= EXERCISE REQUIREMENTS =
Copy, from the data below, every line that has "Given" in it.

____ SUPPLIED ENTRIES

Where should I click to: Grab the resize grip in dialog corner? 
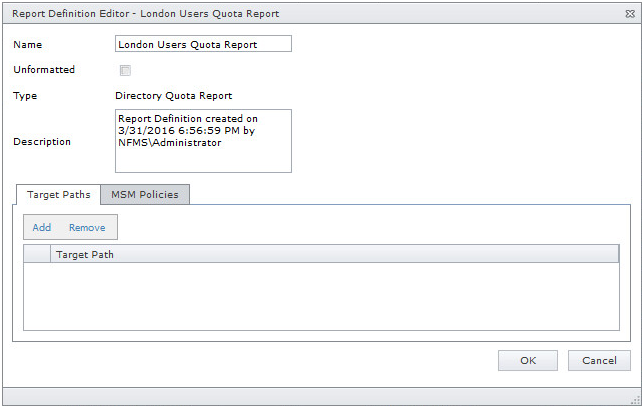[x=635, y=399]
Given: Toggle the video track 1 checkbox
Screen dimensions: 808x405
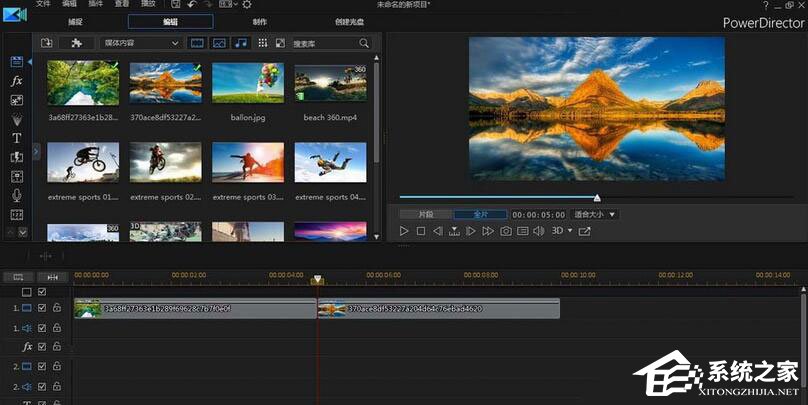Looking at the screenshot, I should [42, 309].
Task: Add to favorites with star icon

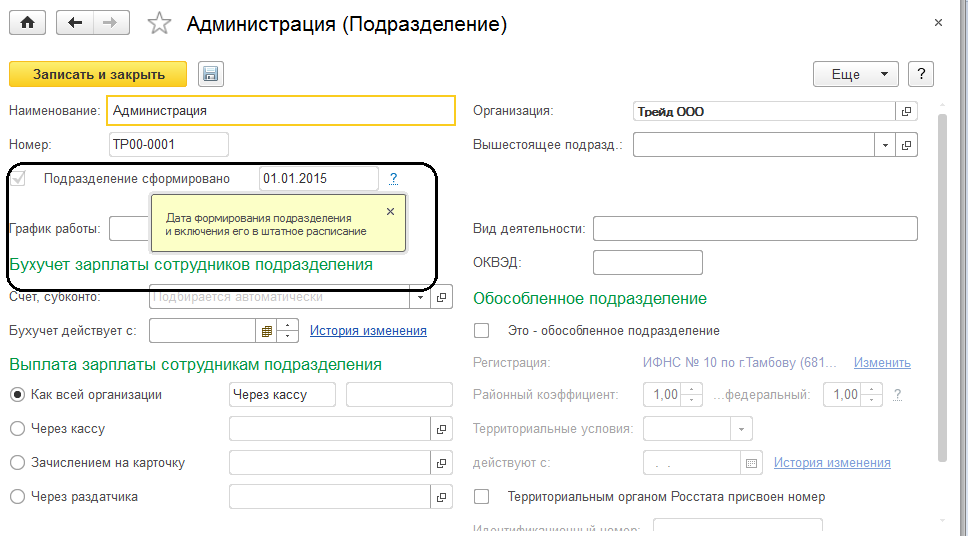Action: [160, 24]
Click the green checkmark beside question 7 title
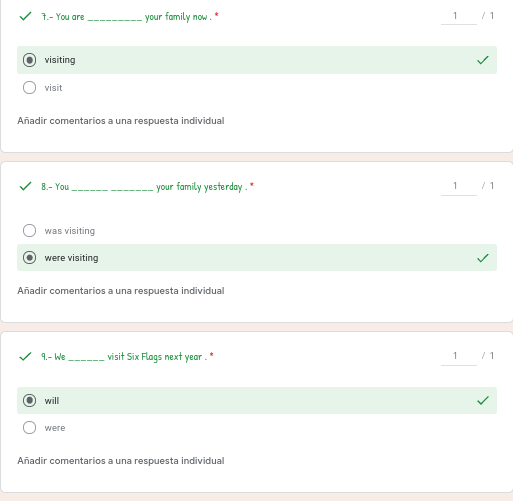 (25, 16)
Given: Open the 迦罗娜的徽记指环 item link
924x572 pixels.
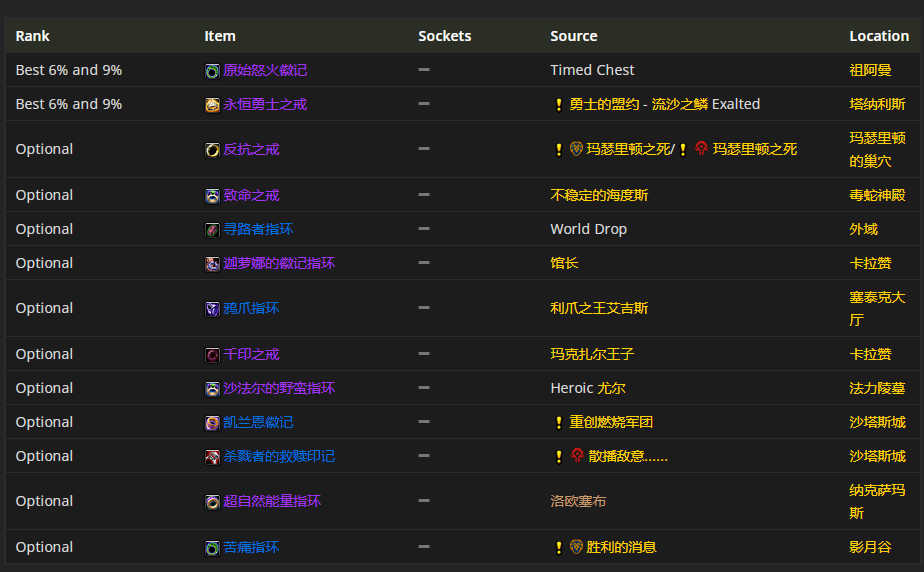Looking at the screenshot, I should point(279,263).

________

= ANSWER SPACE =
Given: Toggle the video track 1 checkbox
Given: Open the 迦罗娜的徽记指环 item link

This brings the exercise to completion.